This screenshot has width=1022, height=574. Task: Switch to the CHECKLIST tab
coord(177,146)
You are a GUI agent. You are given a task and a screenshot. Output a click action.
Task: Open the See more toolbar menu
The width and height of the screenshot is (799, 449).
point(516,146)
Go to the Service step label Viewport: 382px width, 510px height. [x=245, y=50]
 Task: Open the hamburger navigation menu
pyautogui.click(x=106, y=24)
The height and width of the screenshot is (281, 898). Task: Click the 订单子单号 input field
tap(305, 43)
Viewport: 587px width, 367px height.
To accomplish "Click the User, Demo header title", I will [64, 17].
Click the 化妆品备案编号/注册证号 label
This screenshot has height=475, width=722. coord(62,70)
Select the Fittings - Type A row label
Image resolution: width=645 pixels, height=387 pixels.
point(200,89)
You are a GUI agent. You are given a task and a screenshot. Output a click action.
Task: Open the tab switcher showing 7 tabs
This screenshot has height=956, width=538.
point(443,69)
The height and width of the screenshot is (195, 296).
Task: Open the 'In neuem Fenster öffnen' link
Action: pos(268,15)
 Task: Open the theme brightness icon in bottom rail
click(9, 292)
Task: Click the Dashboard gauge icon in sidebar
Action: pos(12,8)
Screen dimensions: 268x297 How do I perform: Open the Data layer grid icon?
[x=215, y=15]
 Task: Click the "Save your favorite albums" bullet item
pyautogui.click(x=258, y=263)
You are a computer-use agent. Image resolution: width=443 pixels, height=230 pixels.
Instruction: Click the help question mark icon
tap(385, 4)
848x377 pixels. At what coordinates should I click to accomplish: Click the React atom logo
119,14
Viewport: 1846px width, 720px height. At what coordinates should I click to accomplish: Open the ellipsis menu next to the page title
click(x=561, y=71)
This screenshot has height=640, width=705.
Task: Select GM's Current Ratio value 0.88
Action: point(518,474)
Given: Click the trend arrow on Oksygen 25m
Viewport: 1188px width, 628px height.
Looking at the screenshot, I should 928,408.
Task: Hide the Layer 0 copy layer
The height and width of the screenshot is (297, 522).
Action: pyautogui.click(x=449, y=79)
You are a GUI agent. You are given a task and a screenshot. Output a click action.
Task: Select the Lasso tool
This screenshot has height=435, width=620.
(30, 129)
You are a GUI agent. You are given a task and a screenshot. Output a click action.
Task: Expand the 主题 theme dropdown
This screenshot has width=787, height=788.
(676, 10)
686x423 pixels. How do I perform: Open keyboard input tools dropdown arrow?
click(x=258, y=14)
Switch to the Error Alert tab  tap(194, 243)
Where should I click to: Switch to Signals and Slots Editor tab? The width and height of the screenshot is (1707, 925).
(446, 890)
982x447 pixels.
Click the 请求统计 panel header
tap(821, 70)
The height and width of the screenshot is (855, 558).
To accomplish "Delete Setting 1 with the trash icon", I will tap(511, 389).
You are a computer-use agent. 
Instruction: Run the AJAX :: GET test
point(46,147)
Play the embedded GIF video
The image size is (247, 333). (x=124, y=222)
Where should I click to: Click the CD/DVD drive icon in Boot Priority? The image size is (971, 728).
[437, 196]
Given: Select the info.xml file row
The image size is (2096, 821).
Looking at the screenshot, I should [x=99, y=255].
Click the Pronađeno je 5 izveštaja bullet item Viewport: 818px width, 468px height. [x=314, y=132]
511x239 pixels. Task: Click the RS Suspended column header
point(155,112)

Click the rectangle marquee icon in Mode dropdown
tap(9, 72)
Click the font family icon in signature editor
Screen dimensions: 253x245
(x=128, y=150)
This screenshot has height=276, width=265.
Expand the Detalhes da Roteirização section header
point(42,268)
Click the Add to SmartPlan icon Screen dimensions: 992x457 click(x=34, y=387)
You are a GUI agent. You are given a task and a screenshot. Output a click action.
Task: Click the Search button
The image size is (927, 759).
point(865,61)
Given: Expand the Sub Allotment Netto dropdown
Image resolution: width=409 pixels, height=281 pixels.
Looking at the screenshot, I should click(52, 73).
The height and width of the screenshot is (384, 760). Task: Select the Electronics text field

What is required: Each line above where the word "computer" occurs should be returned in full.

Output for this exercise:
You are a computer-use agent. Image resolution: width=443 pixels, height=230 pixels.
You are a computer-use agent. 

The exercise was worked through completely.